_Task to complete:_ Below are some records. Set down exactly the line holding "Screen dimensions: 1176x689" and every later line through the end, omitting the pictures.

===== Records supplied =====

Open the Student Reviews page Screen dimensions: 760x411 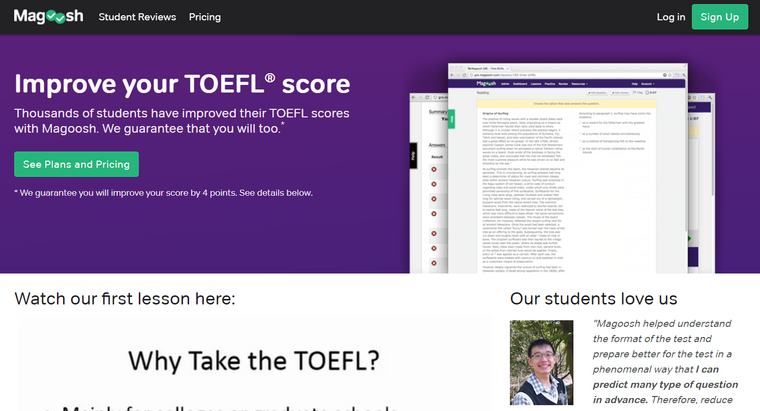(x=137, y=17)
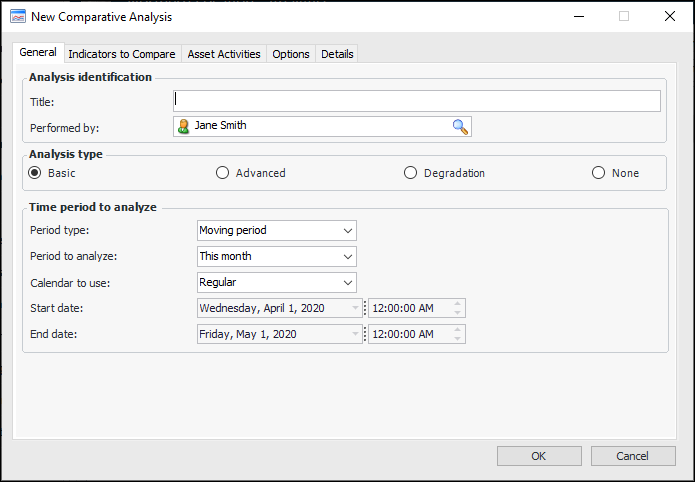Click the Cancel button
This screenshot has height=482, width=695.
tap(633, 456)
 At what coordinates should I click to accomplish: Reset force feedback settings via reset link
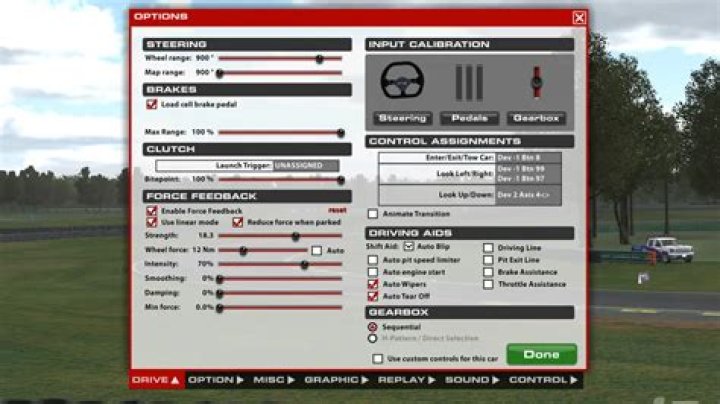[x=337, y=210]
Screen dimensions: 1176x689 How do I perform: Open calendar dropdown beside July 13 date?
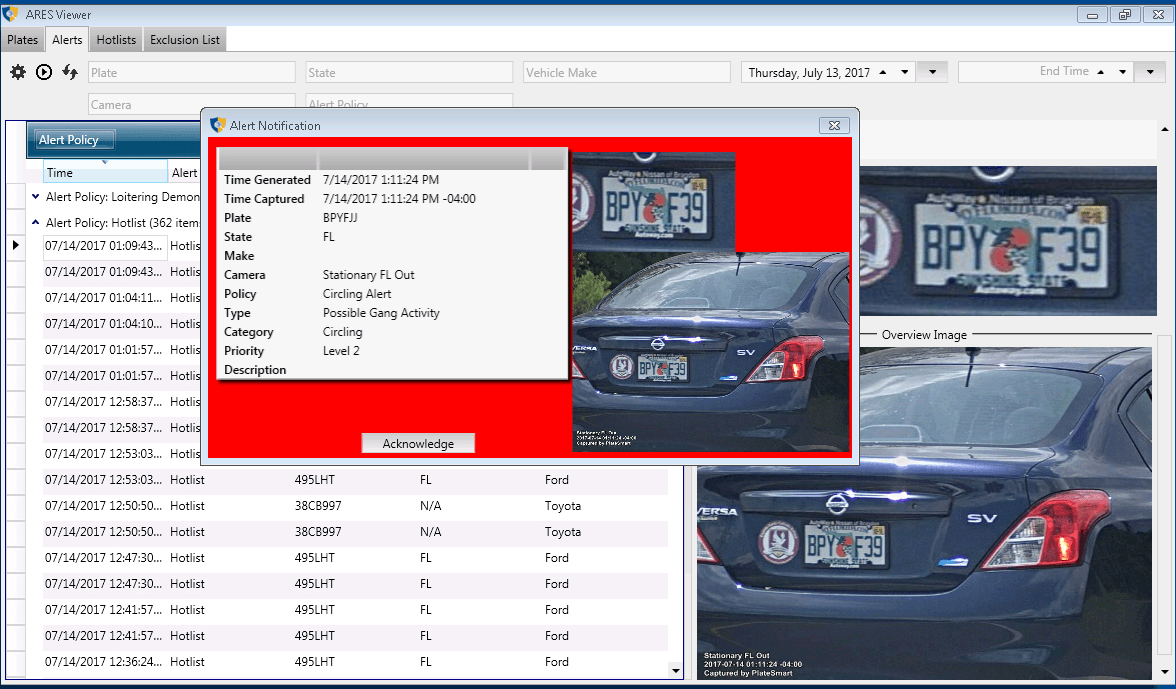pos(932,71)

=====

_Response to this exercise:_
Screen dimensions: 1176x689 How do I perform: Open calendar dropdown beside July 13 date?
pos(932,71)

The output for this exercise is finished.